--- 文本片段 ---

原位基本原理

原位PCR技术是通过PCR扩增使目的核酸片段拷贝数组织原位在细胞增加,再通过核酸原位杂交方法检测靶核苷酸的技术,其PCR扩增与液相PCR扩增的原理相同,即在耐热的DNA聚合酶作用下,以三磷酸核苷酸(d NTP)为原料,以合成的DNA片段为引物,以待检核酸片段为模板,经过高温变性、低温退火、中温延伸的循环过程,指数扩增特定的靶核苷酸片段。待检核酸为DNA,则以DNA为模板扩增,称为原位PCR;待检核酸为RNA,则以RNA为模板扩增,称为原位反转录PCR。检测DNA的方法包括:直接法原位PCR和间接法原位PCR;检测RNA的方法包括:原位反转录PCR和原位再生式序列复制反应。

(一)直接法原位PCR

1.基本原理 在反应体系中加入特异标记的d NTP或引物(常用标记物有地高辛、生物素、荧光素、核素标记等),在标本PCR扩增时,标记分子掺入扩增产物,扩增产物即可被直接观察,无需再行原位杂交。

2.特点 操作简便、流程短、省时,但特异性差、扩增效率低、组织切片DNA损伤较重、假阳性率较高。

3.反应过程

(1)标本固定。

(2)蛋白酶处理。

(3)PCR扩增(反应体系的d NTP或引物携带标记物)。

(4)产生含标记分子的扩增产物。

(5)依据标记分子类型选用相应方法检测。

(二)间接法原位PCR

1.基本原理 反应体系中的d NTP和酶均不进行特殊标记,直接进行PCR反应,扩增目的片段,然后用特异性标记探针与扩增产物进行原位杂交。

2.特点 特异性强,应用范围广,但操作相对复杂,费时。

3.反应过程

(1)、(2)同直接法原位PCR。

(3)PCR扩增(不带任何标记物)。

(4)用探针标记原位杂交检测特异性扩增产物(产生带有标记分子的杂交体)。

(5)原位检测杂交信号。

(三)原位反转录PCR

1.基本原理 原位反转录PCR是将反转录反应和PCR相结合,以检测细胞内低拷贝的m RNA。它先以m RNA为模板,在反转录酶催化下合成cDNA,再以cDNA为模板,用PCR法对靶序列进行扩增,最后用特异性探针进行原位杂交。

2.特点 无需从标本中提取m RNA,在固定的组织或细胞标本上定位检测m RNA。

--- 原始数据 ---

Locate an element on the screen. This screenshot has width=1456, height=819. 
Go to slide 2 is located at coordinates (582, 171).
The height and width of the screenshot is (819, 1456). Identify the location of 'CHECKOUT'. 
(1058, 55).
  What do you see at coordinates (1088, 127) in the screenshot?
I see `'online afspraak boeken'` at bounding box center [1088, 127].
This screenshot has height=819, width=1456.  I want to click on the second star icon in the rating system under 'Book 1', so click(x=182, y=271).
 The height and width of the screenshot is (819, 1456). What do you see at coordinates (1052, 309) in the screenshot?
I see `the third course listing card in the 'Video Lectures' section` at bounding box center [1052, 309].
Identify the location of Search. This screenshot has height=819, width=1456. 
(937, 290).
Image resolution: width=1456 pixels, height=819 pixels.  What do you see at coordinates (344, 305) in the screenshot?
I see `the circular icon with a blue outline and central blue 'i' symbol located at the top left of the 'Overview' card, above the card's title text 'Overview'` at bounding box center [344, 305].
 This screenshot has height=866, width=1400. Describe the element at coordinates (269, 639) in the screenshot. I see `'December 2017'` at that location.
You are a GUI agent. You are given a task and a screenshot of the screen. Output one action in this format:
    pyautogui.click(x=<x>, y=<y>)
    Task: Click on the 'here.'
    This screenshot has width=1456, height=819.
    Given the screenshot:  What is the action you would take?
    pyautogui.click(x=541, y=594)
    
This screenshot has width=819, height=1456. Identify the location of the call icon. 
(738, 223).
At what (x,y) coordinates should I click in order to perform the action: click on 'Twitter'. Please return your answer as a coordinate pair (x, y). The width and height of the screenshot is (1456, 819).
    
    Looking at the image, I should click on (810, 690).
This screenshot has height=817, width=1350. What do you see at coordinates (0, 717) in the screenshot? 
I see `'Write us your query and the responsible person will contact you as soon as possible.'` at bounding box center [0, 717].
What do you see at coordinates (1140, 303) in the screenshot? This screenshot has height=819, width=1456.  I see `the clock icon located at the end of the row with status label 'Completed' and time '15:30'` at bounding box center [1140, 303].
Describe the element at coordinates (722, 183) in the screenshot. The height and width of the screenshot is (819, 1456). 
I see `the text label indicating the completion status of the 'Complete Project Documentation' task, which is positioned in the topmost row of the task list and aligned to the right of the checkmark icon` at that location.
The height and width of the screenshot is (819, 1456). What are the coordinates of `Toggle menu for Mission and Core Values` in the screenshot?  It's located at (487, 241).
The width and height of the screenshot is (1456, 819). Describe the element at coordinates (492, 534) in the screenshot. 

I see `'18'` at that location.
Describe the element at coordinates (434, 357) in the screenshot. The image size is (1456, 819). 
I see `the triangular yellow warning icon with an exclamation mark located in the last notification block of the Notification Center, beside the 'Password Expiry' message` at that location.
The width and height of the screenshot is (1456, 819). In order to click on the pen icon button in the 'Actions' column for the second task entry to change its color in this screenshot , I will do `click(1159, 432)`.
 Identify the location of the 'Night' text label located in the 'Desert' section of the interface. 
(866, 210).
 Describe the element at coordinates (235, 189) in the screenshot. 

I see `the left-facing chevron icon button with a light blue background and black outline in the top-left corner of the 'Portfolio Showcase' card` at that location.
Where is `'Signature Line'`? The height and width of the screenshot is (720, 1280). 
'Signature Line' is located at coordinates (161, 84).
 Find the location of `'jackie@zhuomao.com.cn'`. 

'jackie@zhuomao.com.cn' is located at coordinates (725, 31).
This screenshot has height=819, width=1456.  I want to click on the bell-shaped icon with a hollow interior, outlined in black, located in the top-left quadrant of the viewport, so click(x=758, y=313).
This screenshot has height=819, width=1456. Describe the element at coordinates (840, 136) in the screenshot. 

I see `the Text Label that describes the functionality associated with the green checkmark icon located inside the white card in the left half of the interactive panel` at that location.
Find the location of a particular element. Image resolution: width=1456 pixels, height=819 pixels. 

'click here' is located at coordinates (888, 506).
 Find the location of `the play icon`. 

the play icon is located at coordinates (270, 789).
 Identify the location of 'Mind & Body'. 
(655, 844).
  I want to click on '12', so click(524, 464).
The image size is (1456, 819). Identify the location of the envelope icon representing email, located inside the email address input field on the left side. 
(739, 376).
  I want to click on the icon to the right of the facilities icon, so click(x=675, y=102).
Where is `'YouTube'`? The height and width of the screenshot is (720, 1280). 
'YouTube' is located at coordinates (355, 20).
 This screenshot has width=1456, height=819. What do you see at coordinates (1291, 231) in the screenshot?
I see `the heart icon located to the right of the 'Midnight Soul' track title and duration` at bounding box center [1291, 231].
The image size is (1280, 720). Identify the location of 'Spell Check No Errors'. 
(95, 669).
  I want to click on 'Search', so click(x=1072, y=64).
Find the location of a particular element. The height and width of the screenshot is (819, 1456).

---

任务 1 - 根据原位PCR原理文段,说明直接法原位PCR的扩增产物为什么可以被直接观察,而无需再行原位杂交。
任务 2 - 将原位PCR原理文段中从“(5)原位检测杂交信号。”开始、一直到“无需从标本中提取m RNA,在固定的组织或细胞标本上定位检测m RNA。”为止的内容重写一遍,并把其中的“反转录酶”改为“逆转录酶”。
任务 3 - 按照原位PCR原理文段,直接法原位PCR常用的标记物有哪些?

参考解答 1 - 直接法在反应体系中加入了特异标记的dNTP或引物。标本PCR扩增时,标记分子会掺入扩增产物,所以扩增产物可以被直接观察,无需再行原位杂交。

参考解答 2 -
(5)原位检测杂交信号。

(三)原位反转录PCR

1.基本原理 原位反转录PCR是将反转录反应和PCR相结合,以检测细胞内低拷贝的m RNA。它先以m RNA为模板,在逆转录酶催化下合成cDNA,再以cDNA为模板,用PCR法对靶序列进行扩增,最后用特异性探针进行原位杂交。

2.特点 无需从标本中提取m RNA,在固定的组织或细胞标本上定位检测m RNA。

参考解答 3 - 地高辛、生物素、荧光素、核素标记等。